My Shout - John Grogan MP

John Grogan argues that the competition authorities should scrutinise the latest Premier League deal in relation to pubs

Patriotic pubs catch World Cup fever was the headline in York's local newspaper last weekend. Throughout the country the Union flags are going up and the big screens are being installed.

Last Saturday's FA Cup Final certainly whetted the appetite for the main event that's yet to come, with more than 10 million viewers tuned in to BBC1 by the time Steven Gerrard scored his last-minute equaliser and 11 million watching the penalty shoot-out.

It is always worth remembering that the FA Cup and the World Cup are part of the crown jewels of sport, which must by law be made available to everybody on free-to-air television. As a result pubs up and down the land can be a real focus of community life over the coming weeks for nothing more than the price of a TV licence fee. Long may it remain so.

Moreover, viewing figures for Sky TV's coverage of the First Test against Sri Lanka were only 200,000, compared with the 700,000 gained by Channel Four last year for the equivalent test match against Bangladesh.

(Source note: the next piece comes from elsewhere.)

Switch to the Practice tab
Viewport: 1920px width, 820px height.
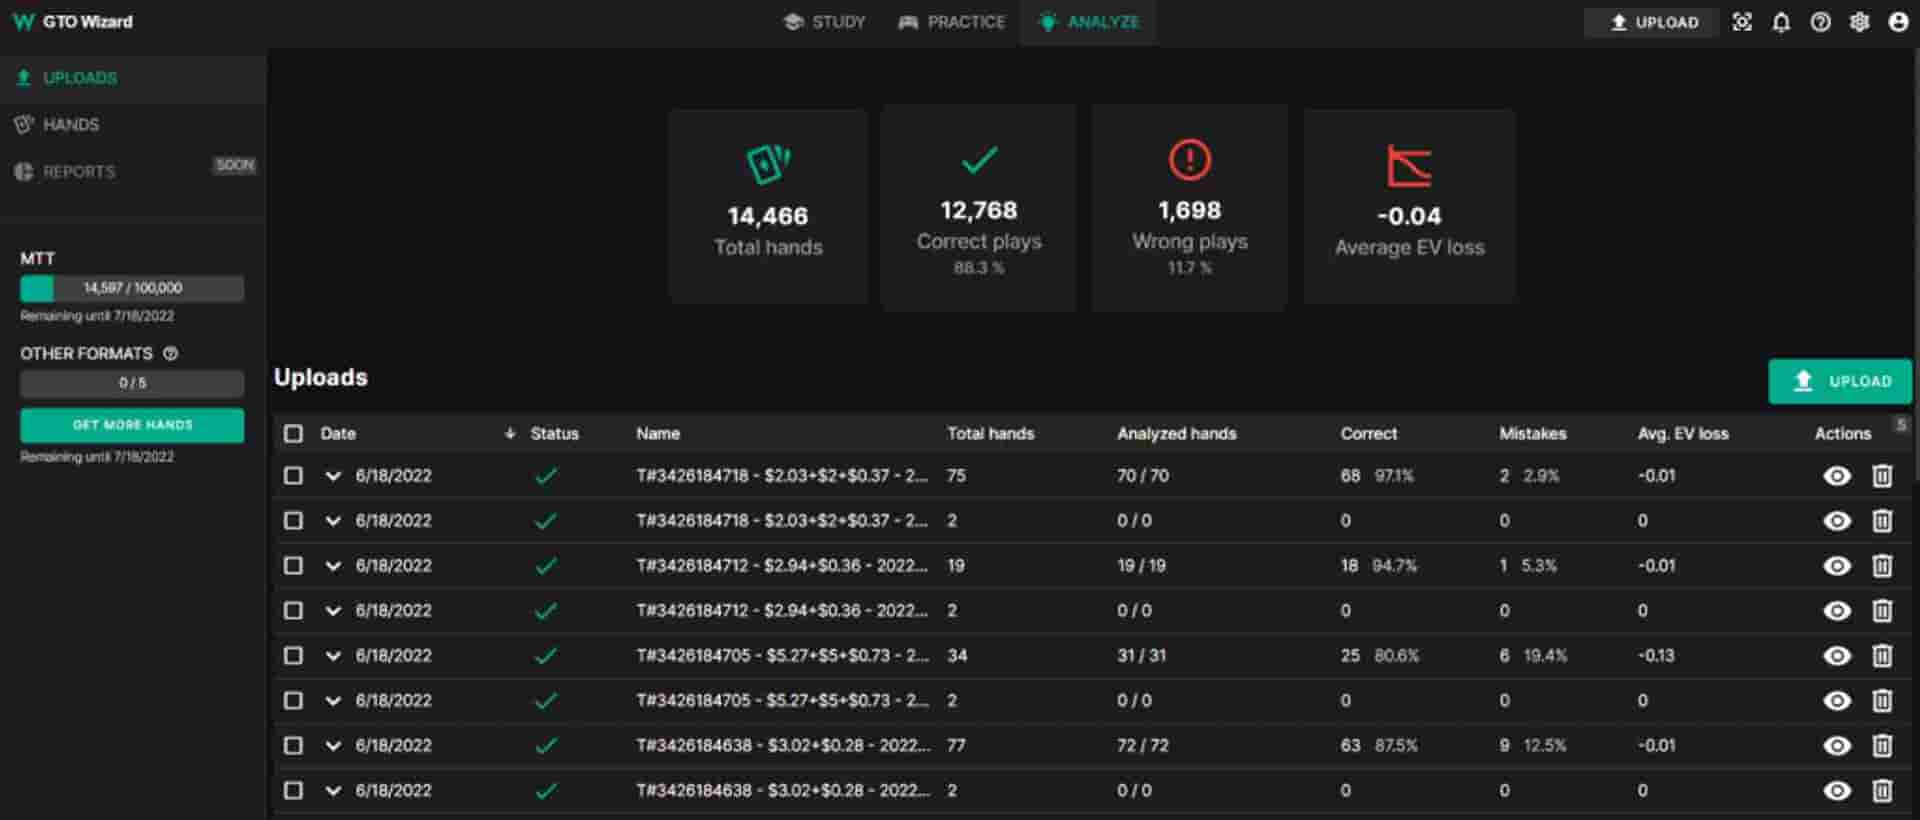[x=951, y=22]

Cricket may well live to rue the day that it became the only major sport to sell all live coverage of its game to subscription television.

The same youngsters

who last year were in the park pretending to be Freddie Flintoff will this year be inspired by Steven Gerrard and his England team-mates.

Most pubs do not have the cashflow to justify buying Sky Sports. Sky revolutionised television sport for the good in the 1990s in the same way that BBC Grandstand did in the 1960s. Monday-night football brought pubs a whole new market on a dead night at the beginning of the week.

Time has now moved on though, and Sky's dominant position in the broadcast of sport has become an increasingly-important issue for the pub sector. The competition authorities should carefully scrutinise the latest Premier League deal as it relates to pubs. Price increases of up to 50% for pubs are being rumoured.

Sky, which won four of the six packages, has done a deal with Setanta Sports, which won the other two packages, to make a joint offering to pubs. It seems to me worth testing whether this is unfair collusion. Setanta is trying to distribute its matches through other platforms for people watching in their homes.

They may well do a deal, for example, with Top-up TV, which is a subscription service available through a Freeview box. If they come to such an arrangement why should a pub not be able to ring up Top-up TV and get the Setanta Sports matches (many of which are on a Monday night)?

Certainly there would be a premium for commercial premises, but the level of that premium should not be set by collusion but by competition. Is not Rupert Murdoch himself meant to be one of the great advocates of the benefit of competitive markets?